Obviously, such a mutation would only lead to cancer in an adult being. There is an exception though. And that's the womb. Let's face it. The dinosaurs couldn't evolve fast enough. The mammals could. Mammals had a new evolutionary feat on their side, the womb.
Our old understanding of evolution basically says, some members are just randomly different then other members of the family. And if they survive in the environment better and mate with other randomly different members, well then over centuries a new species is born. Basically, evolution is random, and happens when random mutations survive better. And it's also extremely slow.

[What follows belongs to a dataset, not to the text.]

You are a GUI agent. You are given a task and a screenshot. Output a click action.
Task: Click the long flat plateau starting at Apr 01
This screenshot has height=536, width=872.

Bruces work offers us a new idea of how evolution may work in higher conscious mammals at least. This new idea places the womb as the center of human evolution. Here in the womb the fetus is deeply connected to it's mother. The mothers thoughts and emotions translate to environmental signals in a constant loop with the fetus. If the mother is in stress, well then she's telling her baby that the world is a hostile place, be tough. If the mother is happy, well then she's telling her baby that the world is a loving place, be open.
The mother, and her over all well being, plays a huge role in the overall development of the fetus.
Would it be impossible to imagine that if a mother is in extreme environmental stress that she can actually spur her unborn child to evolve to better match the environment? No, it's not impossible to imagine when you understand how the environment spurs the cells the interact with it's own DNA. No, it's not impossible when you understand for the fetus, the environment is the signals being given to it by it's mother. No, it's not impossible when you understand the fetus, unlike a stable adult, isn't fully formed. It's 'changing' all the time.
Please watch the video to understand where I'm coming from.